Charles Oliver: It couldn't happen here

— Georgia state Rep. Pam Dickerson, D-Conyers, has introduced a bill that would make it a crime to photoshop someone’s head on a nude or lewd image and post it on the Internet. If her goal was to provoke someone into pasting her photo on a nude or lewd image and posting it on the Internet, a Google image search shows she has succeeded.



Students at the newly opened Corner Canyon High School in Utah voted to name their school mascot the Cougar. Principal Mary Bailey, backed by school board members, rejected that name, calling it “insensitive to women.” They decided that the mascot will be called the Charger, which to me seems insensitive to people with credit card debt.



Ohio Rep. Dennis Kucinich and five other Democrats in the U.S. House of Representatives have introduced a bill that would create a “reasonable profit board.” The bill would enable an unelected three-member panel to determine what a “reasonable profit” is for any company in the petroleum business and confiscate any profits above that level. But Kucinich says the oil industry is only the start and the board could later be empowered to rule over other industries. It looks like Orren Boyle is now drafting legislation for Kucinich.



In California, Indian tribes have kicked out some 2,500 members over the past 10 years and hundreds more members currently face being removed. Critics say many of these removals are driven by casino gambling, a $7 billion a year industry for California tribes. Fewer members means fewer people to divide that money among. But the tribes insist they are just making sue that all of their members are Indian enough to be members. In any event, there’s little those who are kicked out can do about it. Under federal law, most tribes are free to set, and change their membership standards. “The tribe has historically had the ability to remove people,” said Kevin Bearquiver, Bureau of Indian Affairs deputy director for the Pacific region. “Tolerance is a European thing brought to the country. We never tolerated things. We turned our back on people.”



Chelsea, Mass., housing authority director Michael E. McLaughlin resigned last year after local media revealed he was earning a $360,000 yearly salary.
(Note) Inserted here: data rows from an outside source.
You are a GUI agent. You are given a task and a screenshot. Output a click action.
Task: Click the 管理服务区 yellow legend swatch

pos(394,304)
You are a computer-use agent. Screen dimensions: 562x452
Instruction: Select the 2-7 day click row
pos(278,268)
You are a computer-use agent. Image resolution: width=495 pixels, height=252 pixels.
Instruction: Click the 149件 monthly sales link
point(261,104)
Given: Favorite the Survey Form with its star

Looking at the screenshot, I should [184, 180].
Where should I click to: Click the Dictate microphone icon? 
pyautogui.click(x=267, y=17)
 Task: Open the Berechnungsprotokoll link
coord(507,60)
The Boston Globe reports that McLaughlin put in just 15 full workdays in Chelsea that year. Citing phone records, the paper says he didn’t go to Chelsea at all on almost half the workdays in 2011. Yet somehow on the day he resigned he signed a check to himself for $81,578 for unused vacation days and a second $114,237 check for unused sick days. The federal government has taken over the operations of the housing authority.
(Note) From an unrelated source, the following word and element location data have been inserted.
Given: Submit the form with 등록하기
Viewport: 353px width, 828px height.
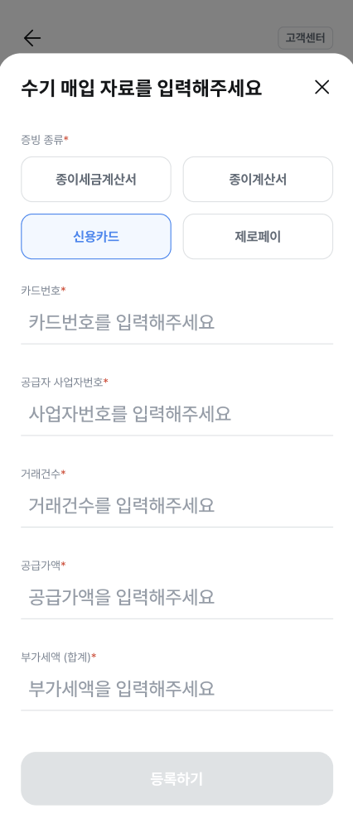Looking at the screenshot, I should (x=177, y=778).
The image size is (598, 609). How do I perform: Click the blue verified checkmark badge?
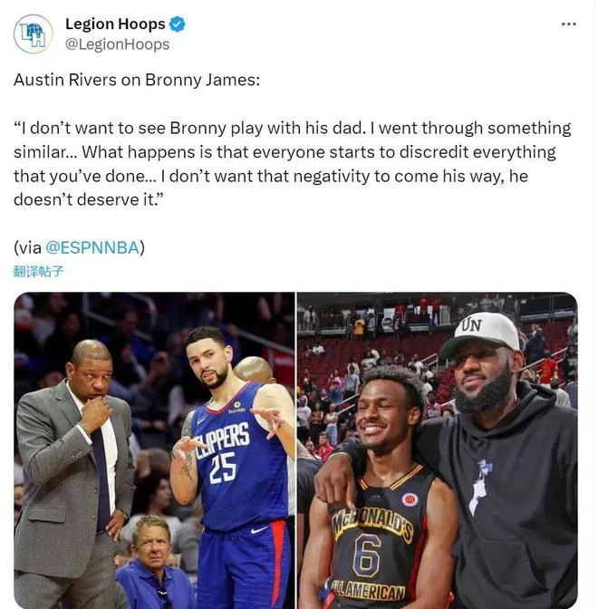click(178, 24)
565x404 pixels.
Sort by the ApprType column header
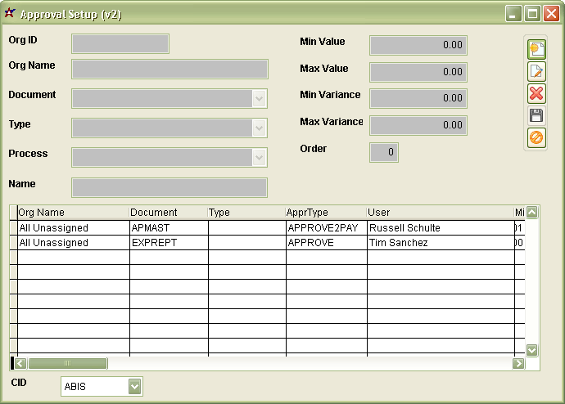(x=324, y=213)
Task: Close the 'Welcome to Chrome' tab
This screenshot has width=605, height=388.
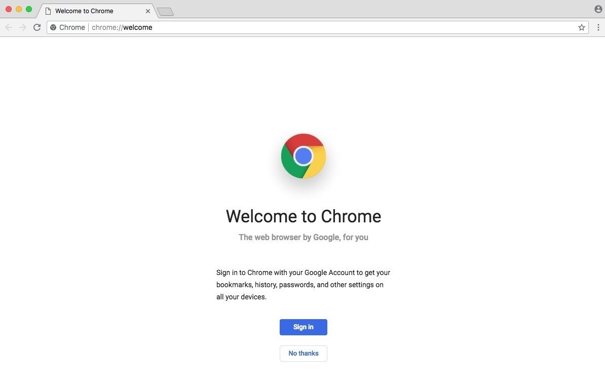Action: click(147, 11)
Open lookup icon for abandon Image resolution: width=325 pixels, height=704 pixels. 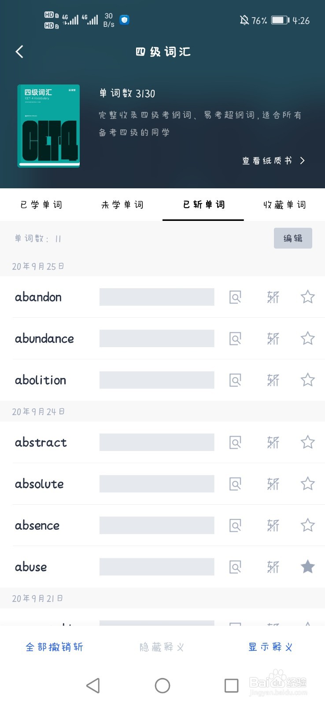tap(235, 297)
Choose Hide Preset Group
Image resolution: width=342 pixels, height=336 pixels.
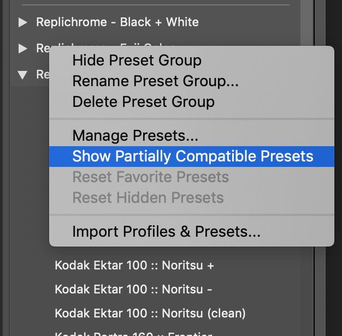tap(137, 61)
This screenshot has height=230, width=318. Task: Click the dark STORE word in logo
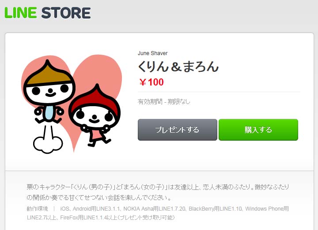pos(66,13)
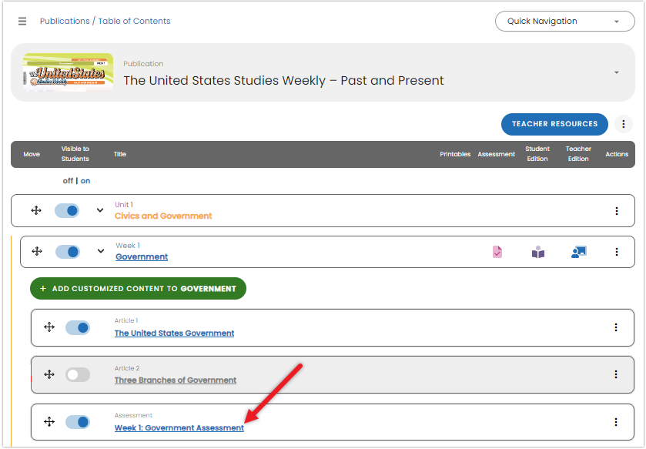The image size is (646, 449).
Task: Click the drag handle beside Three Branches of Government
Action: coord(49,374)
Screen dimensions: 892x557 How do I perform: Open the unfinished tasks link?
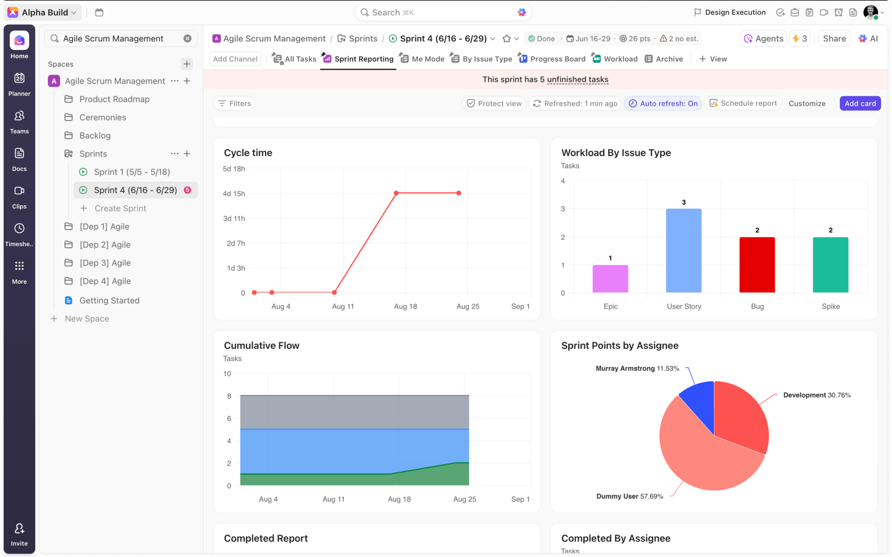[x=577, y=80]
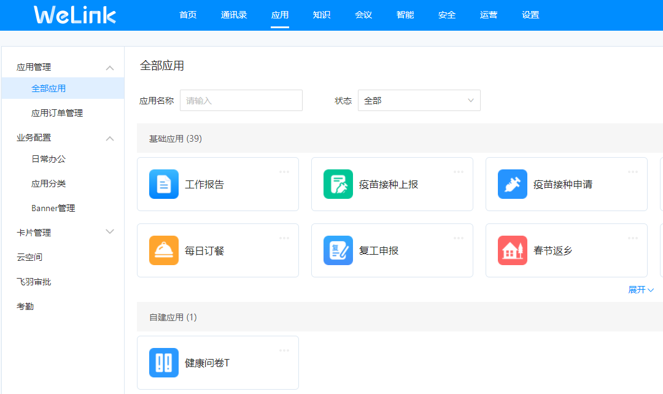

In North Carolina, Gaybbriel Cofield pleaded guilty last year to selling crack cocaine and agreed to allow the government to confiscate his grandmother’s house and two other houses that belong to her. Cofield did not own any of those houses, though he had been living at his grandmother’s house. That apparently doesn’t matter to the federal government, which sent marshals to seize the properties. The grandmother is fighting to keep her house and other property in court.